You printed a letter from "Needs Help in Cape Cod," whose daughter is a compulsive spender. I hope it's not too late to respond. I sympathize with those parents because their child sounds just like my husband.

"Trent" cannot resist buying things, whether or not he needs them or can afford them. This compulsion has landed him in plenty of hot water. Last year he leased a car, then purchased another. He ended up making car and insurance payments for two cars when he could barely afford one.

So far, we've been fortunate. We haven't lost our home, nor has anything major been repossessed, but I know it could still happen. I realize my husband is a "spend-aholic." Another member of my family is an alcoholic, and I attend Al-Anon meetings regularly. As a result of what I have learned at those meetings, I no longer bail my husband out of his financial messes. When he asks me to sign for a loan or give him money, I politely refuse.
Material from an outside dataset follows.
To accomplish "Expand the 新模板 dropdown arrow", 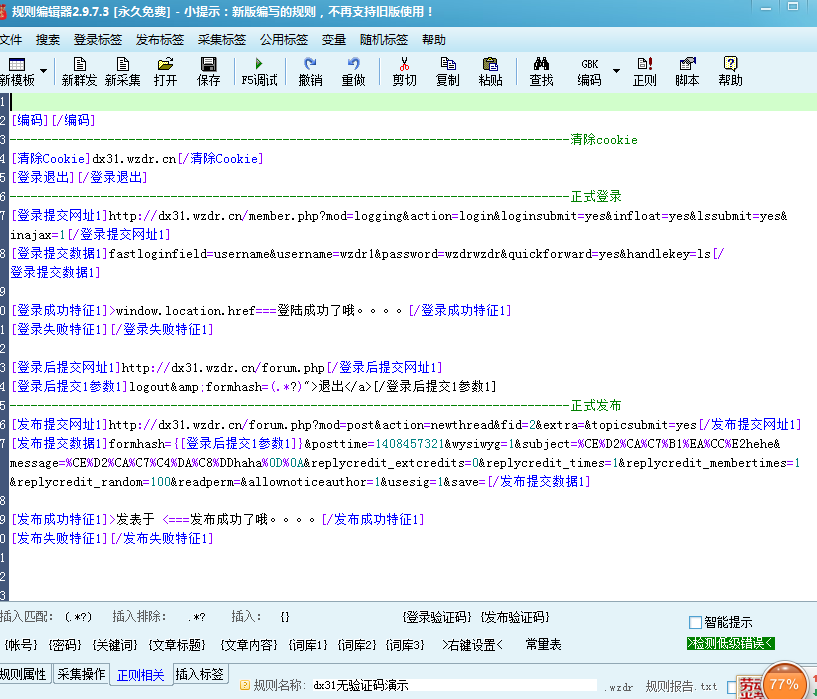I will [44, 72].
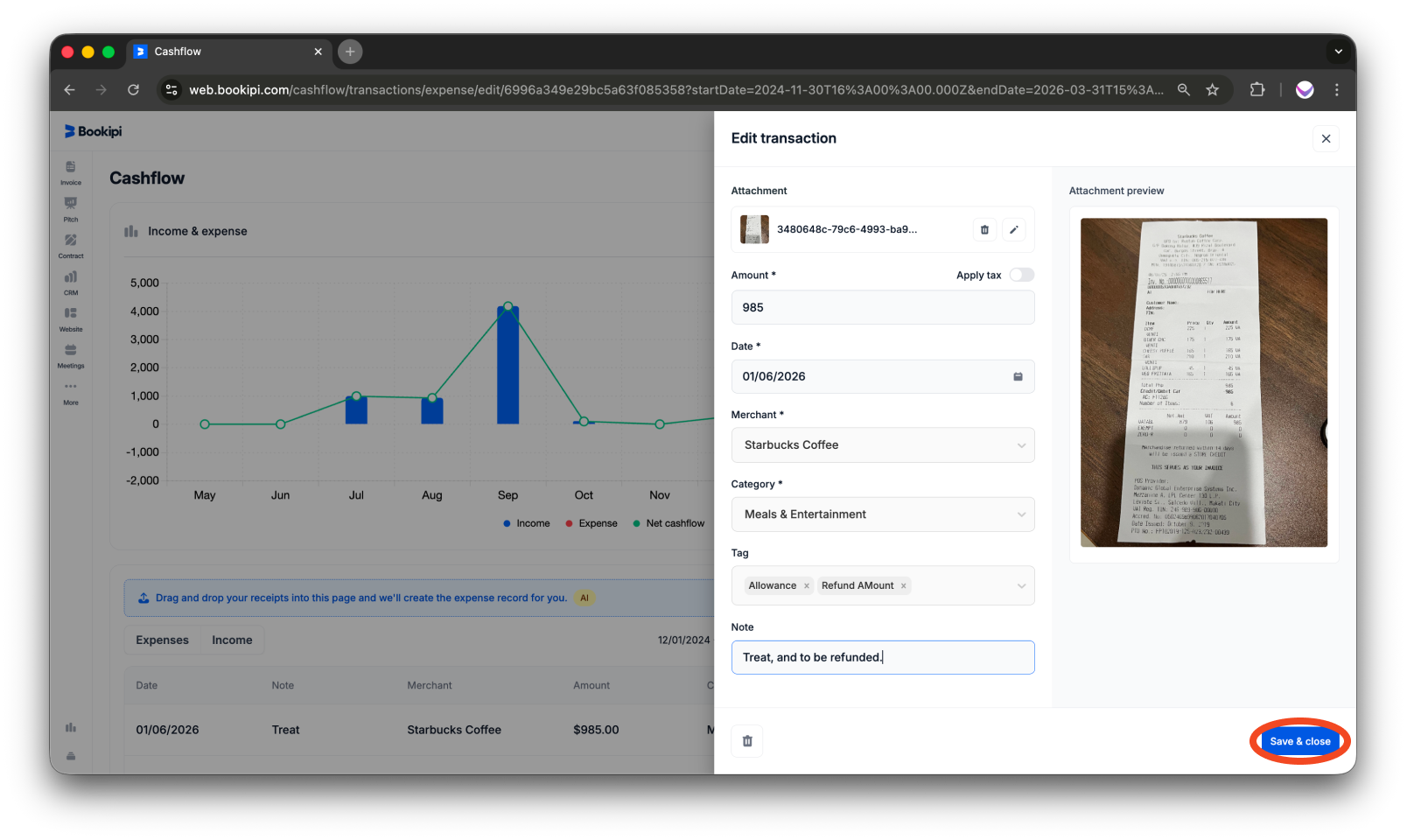Click the Save & close button
Image resolution: width=1407 pixels, height=840 pixels.
click(1299, 740)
And I have learned not to argue with him about his spending because it accomplishes nothing.

Tell those parents in Cape Cod to stop bailing their daughter out. I know it's very difficult for them to see their child drowning and not try to "save" her, but the girl needs to learn responsibility. If her parents insist that she cut up her credit cards and get counseling for her spending addiction, it won't be a permanent cure. She must want it for herself. I wish her luck.

Voice of Experience in Colorado

Thank you for sitting in my chair today. I could not have said it better. I hope those Cape Cod parents see your letter, and that their daughter is equal to the challenge.

Dear Ann:

A while back, you printed a letter from a woman whose husband, "Duke," had retired from the military. Since then, he stopped taking regular showers, hasn't had a haircut, and shows no interest in sex. You told her Duke needed to be seen by a doctor.

The changes the woman noticed may be the result of readjustment problems many military men suffer when they face the challenges of returning to civilian life. Please tell your readers there are services available specifically for veterans through Veterans' Affairs (VA) medical centers and outpatient clinics. To find the nearest VA facility, readers can check the government listing in their phone book.

Thank you for your continued support of our troops, and for reminding people that many still suffer the effects of their service to our country long after they have been discharged. VA is there to help.

Dorothy Carskadon, MSW, Rockford Vet Center Outstation, Ill.

Thank you for providing my readers with some valuable information. I hope Duke and his wife call the nearest VA facility today.

Dear Ann:

How do I handle telephone callers who do not identify themselves? I do not have the ear of a Toscanini or a Solti. I have trouble recognizing the voices of people who choose not to introduce themselves. When I say "Who are you?" it sounds rude. I end up encouraging the callers to talk endlessly about themselves until I get a hint of who they might be. This is time-consuming and annoying.

Whenever I call anyone, I say "Hello. This is Dan." What should I do about callers who refuse to help me out?

Dan in Chicago

I'll tell you what I do. I say, "Sorry, I don't recognize your voice. To whom am I speaking?"